If self is the space in which everything arises, then: yes! But maybe the self=space analogy is off?

Am I the purpose of thought, is experience for and by me?

I don’t know. Some believe experience serves God, we are Its organs of experience. A lovely story!

How is the mysterious unknowable incomprehensible magnificent Flubberdub served by all this self-centered confusion?

Are you saying that as long as we feel that we are ahead on points, we might as well keep on being the excellent winners that we are?

We’ve become accepting of psychological suffering and fear as long as it doesn’t exceed a certain level. Psychological thought has created our personal reality: What happened in the past, what’s happening in the present and things that ‘might’ happen in the future. We can go back and forward in time with this form of thinking but there are consequences. It occurred to me that Nature has no memory! No memory, no reflection… just ‘movement’ forward. No going ‘back’…psychological thought puts us out of sync with the world?

Perhaps MUIMAFlubb enjoys all forms of experience equally, a qualia omnivore?

Sort of an X-dimensional voyeur, a couch potato with a multitude of TV channels? The original VR geek from the future?

Anyway, good for Him/Her/It.

I guess that IT likes to watch?

Another way to say this is that experience is wholly dependent on recognition.

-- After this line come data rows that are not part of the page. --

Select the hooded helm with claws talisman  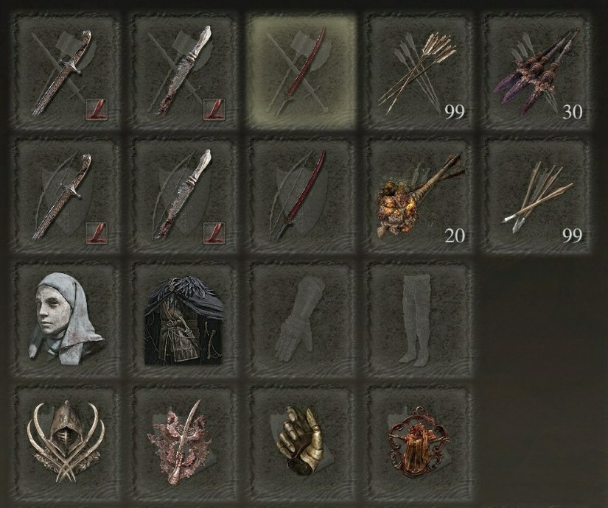[x=66, y=442]
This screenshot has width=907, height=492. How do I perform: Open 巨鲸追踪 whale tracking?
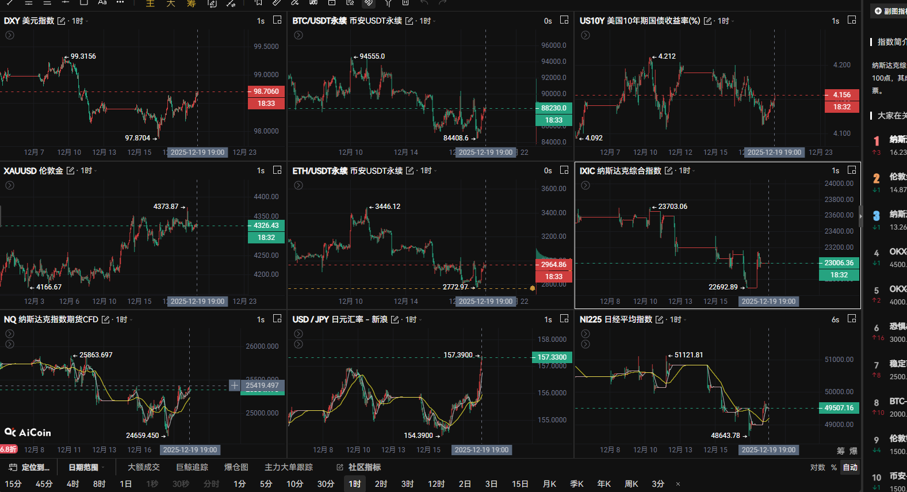pyautogui.click(x=192, y=467)
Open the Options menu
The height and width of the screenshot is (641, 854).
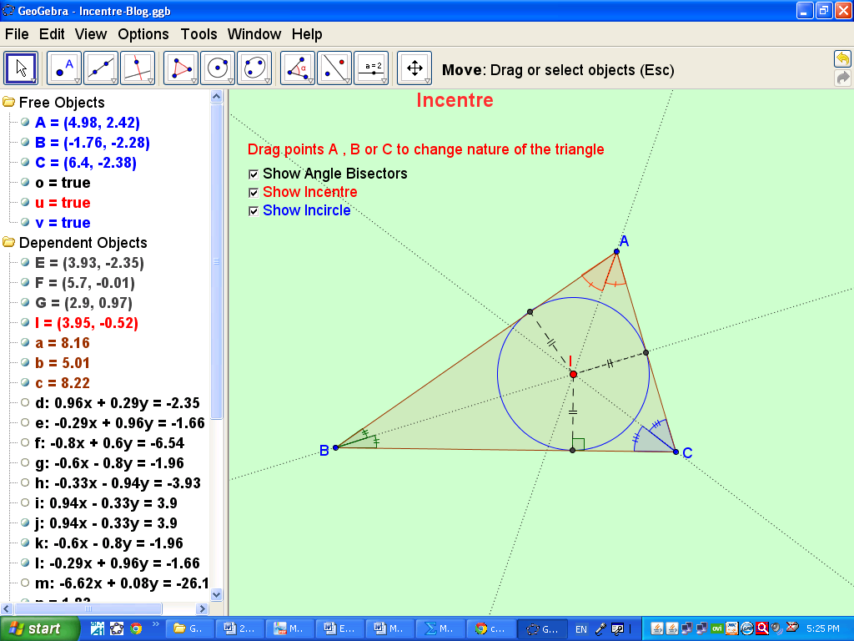click(143, 34)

Experience is based on a conclusive process. We rely exclusively on thought’s faculty of recognition to compose reality. There is rarely, if ever, a moment where the product of thought is felt to be inadequate - actually, not conclusively - as is evidenced by its un-interrupted processing of data in our minds. We thus live in a closed world, a knowable world where everything is either explained or explainable. Even if something is concluded to be unexplainable it is labeled and filed away as such. Explained as unexplainable.

Looked upon from above (figuratively speaking), a mind in a constant state of re-cognition can be said to be self-contained, non-curious, non-creative, dull, not in discovery mode. As for inaction, a classic example of that is when we conjure up ideals, postponing any real action - into a future that never manifests - by assuring ourselves that we know where we need to get to.